Когда я пришла на первую читку, была в диком зажиме, не могла смотреть ни на кого. Села с этими листочками, и объявили распределение ролей; я прямо чувствовала, как все на меня смотрят, новый режиссер... И читаю, читаю все это, у меня голос дрожит... А потом началось обсуждение, я стала что-то говорить. Мне сказали: «Молодая еще, дорасти сначала до возраста Иванова, а потом рассуждай!» Я думаю: «О, всё, вот это я попала!» А потом поняла, что это обычный творческий процесс.

Чем мне нравится этот театр, почему малейший перерыв — и я уже скучаю? Там действительно очень трогательные дружеские отношения между всеми, все очень поддерживают: и мужской коллектив, и женский, и по-человечески, и в профессии. Я молодая, у меня что-то не получалось, я расплакалась на первой репетиции.

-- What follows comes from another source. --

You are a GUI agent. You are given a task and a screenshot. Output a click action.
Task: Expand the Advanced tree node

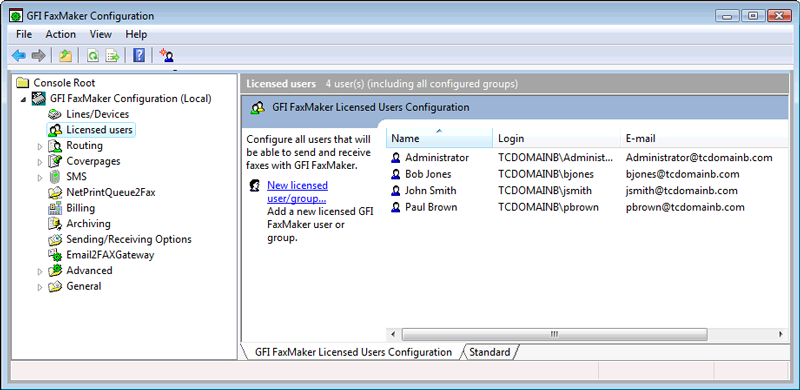coord(40,272)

И никто меня не жалел: «Ой, бедненькая Танечка!», мне сказали: «Это нормально, у тебя сложная роль. Давай, выплачись. Что тебе для этого надо — попить воды, отдохнуть, сделать перерыв? Давай посмотрим, что не получается по тексту». То есть, такая поддержка от каждого человека, что это чувствуется, и я в театр все время стремлюсь.

М.К. — У меня ощущения очень хорошие, хотя я, может, не столь эмоционален, как Таня. Я родился и вырос в Зеленограде, я знал этот театр, поэтому я пришел туда, как домой. Мне просто там комфортно находиться, приятно работать с этими людьми. Я со всеми быстро нашел общий язык.

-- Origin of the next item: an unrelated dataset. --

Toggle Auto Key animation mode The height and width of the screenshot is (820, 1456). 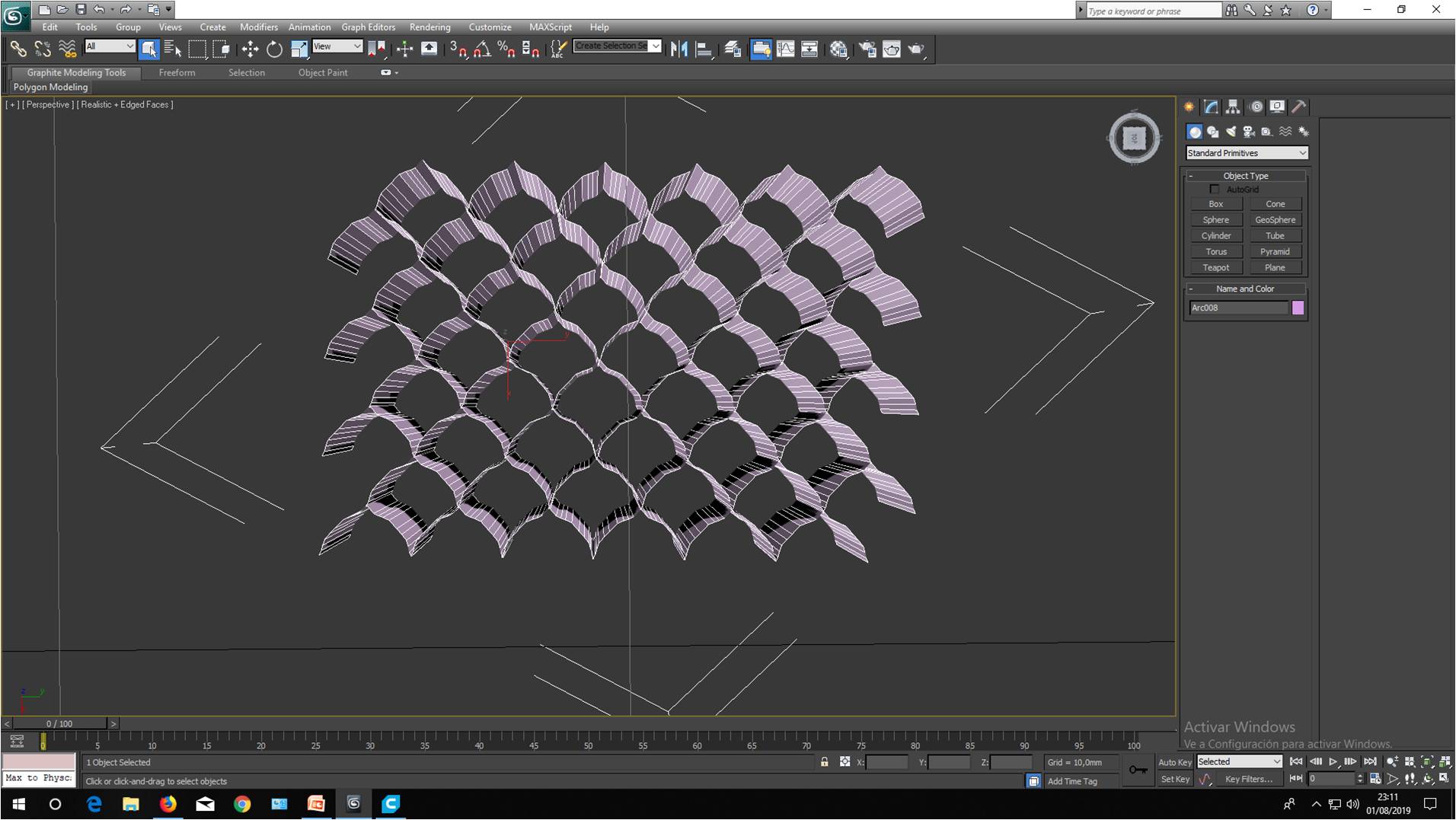1174,762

 — Михаил, вы упомянули, что сейчас играете князя Мстиславского в «Царе Федоре». Но сначала вы были князем Шаховским...

М.К. — Когда я еще учился во ВГИКе, меня Павел Викторович позвал на роль князя Шаховского, и я год его играл как приглашенный артист, по контракту. Потом, в связи с учебой и другими проблемами, сотрудничество временно заморозили. И я вернулся в этот спектакль уже князем Мстиславским.

 — Насколько сложно дались эти роли?

М.К. — Вы знаете, роль Шаховского мне далась очень сложно, было реально много проблем, тогда еще в понимании этого материала. Весь спектакль такой фресковый, у него есть определенный стиль, и может быть, тогда я не совсем понимал его. А потом, когда я посмотрел его со стороны, я реально понял, о чем мне все говорили. И теперь, например, играть князя Мстиславского для меня одно удовольствие, потому что я понимаю, что, зачем и почему. Единственный минус — я не встретился с Кузиным, режиссером этого спектакля. Мне подробно рассказали, что он говорил об этой роли, и, конечно, мне это очень помогло. Поэтому если он когда-нибудь еще будет править этот спектакль, то, возможно, эта роль получится еще глубже.

 — Вы окончили ВГИК и успели сняться в кино, в нескольких фильмах, а также в телефильме «Альтернативная история», играли там Чехова в молодости. Каковы ваши впечатления от съемок?

М.К. — Больших ролей в художественных фильмах у меня не было. Сейчас мне очень интересно участвовать в студенческих работах у ВГИКовских режиссеров, потому что там действительно есть искусство, там люди работают не за деньги, а за идею. Действительно есть время, есть разбор роли, есть репетиции, то есть — это тот же театр, только это кино, но реально есть глубина. Сниматься в сериалах — это такой конвейерный процесс, там нужно все делать очень четко, точно, сколько успел — столько и сняли. Кино — это другое, конечно.

А по поводу работы у Стаса Либина — проект «Альтернативная история», о том, что могло бы быть. Я играл Чехова: что было бы и как все это повернулось, если бы молодой Чехов стал не литератором, а политиком. Естественно, образ Чехова был визуальный, на это была направленность, а суть его стала более жесткая, более политизированная. Для меня это было интересно, потому что это необычный опыт.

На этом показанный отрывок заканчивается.